Had to think about this one for a while. DH asked me this after another bout of bitching and raving about exhaustion, indigestion, poorly fitting clothes, blah blah blah... Well mostly it's the indigestion. It's hard to be enthusiastic about anything if your list of edible foods can be counted on less than 10 fingers.

But anyway, back to my pondering. Here's why I don't want to be pregnant: the risk. The fear. The pain. The uncertainty. The checking of the underwear every time I go to the restroom (yes, still). The knowledge that anything can go wrong at any time, and really - we never run out of things to worry about. No real clearing of the woods, just milestones and minimizing risk and holding on to hope.
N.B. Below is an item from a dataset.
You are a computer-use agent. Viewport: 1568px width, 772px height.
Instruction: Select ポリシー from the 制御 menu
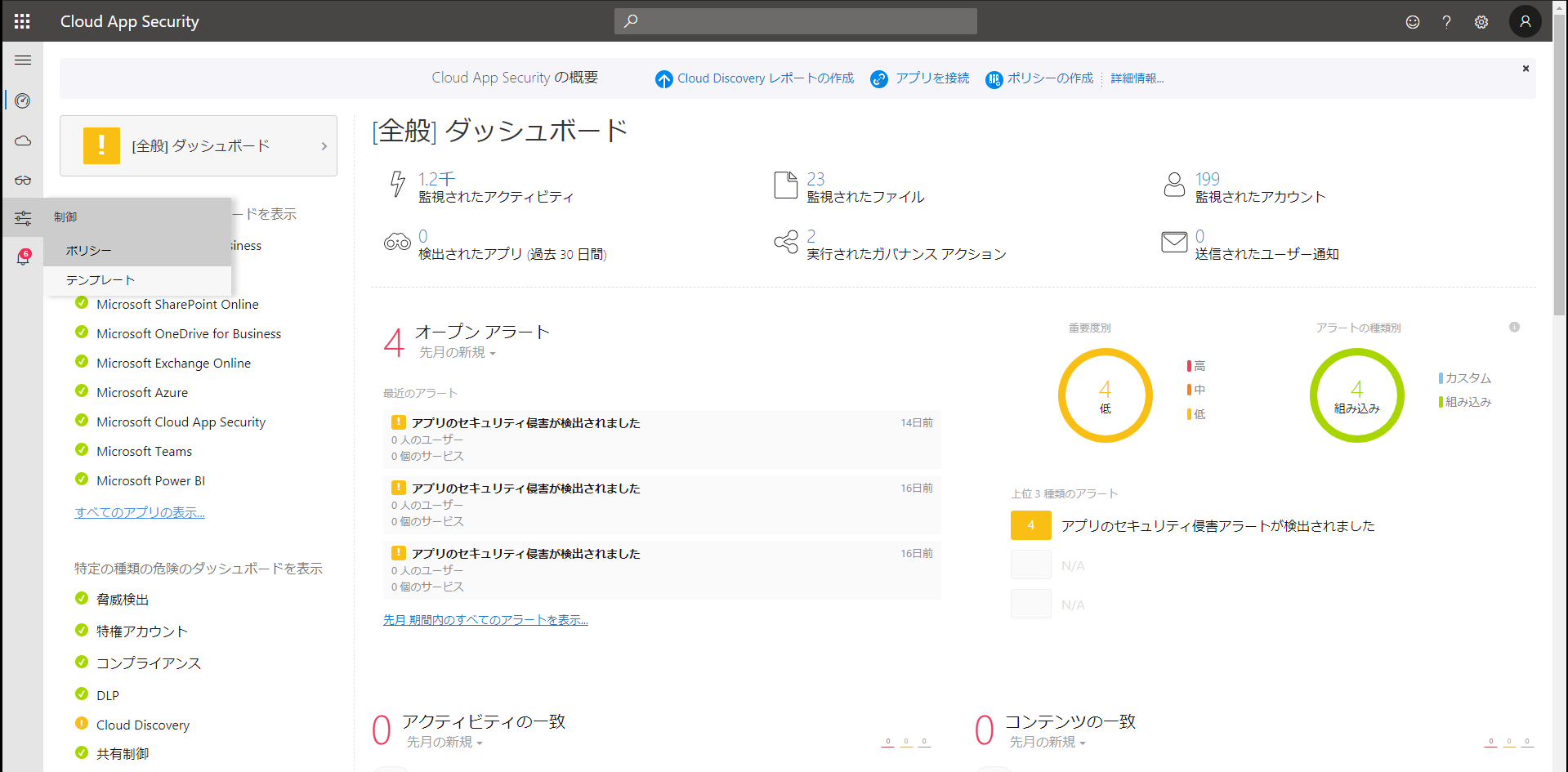pyautogui.click(x=87, y=250)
Here's why I do want it: To have the experience of giving birth just once. To see the joy on my husband's face when he holds his daughter or son for the first time. To realize the knowledge that it really is possible. To see my own flesh and blood running around the living room.

Part of me wants to give the big "ha! you were WRONG!" finger to the Specialist, but that's just dumb. Docs don't deal in absolutes, just percentages. So just what constitues a miracle in the eyes of a medical professional anyway? I can't prove anything to anyone. I can only tell my story and hope that it gives someone hope beyond their circumstances, to know that the end of something isn't the end of everything.

Last night I had a dream. DH and I were in a bedroom somewhere and I looked at a window. I noticed there was a recycling trash bin just below the window inside the room, which I thought looked kind of tacky. I looked again, and there was a mist of blood hovering over the trash bin. I looked again, and saw that the mist had been replaced by a slow-moving cloud hovering over the bin - I looked closely, noticing the nuances of the cloud as wisps curled around the edges. Then the cloud floated up to the ceiling. For some reason, I blew gently on the cloud. It began to dissipate, and then a small figure emerged from the cloud - it was a newborn baby, which was human but looked pale and otherworldly like the cloud. The baby began to float down, and I said "See? It's a baby!" to DH. He was leery, but the baby drifted down into the crook of my right arm. I held the baby, smiling. DH touched the baby's forehead, then its lips - and the baby caught his finger in its mouth in a gentle, sort of affectionate way. And then I woke up.

The next dream was one of those fast-action dreams with translucent tigers floating down a walkway in an Asian spa that changed plots every few minutes. Weird. Oh well.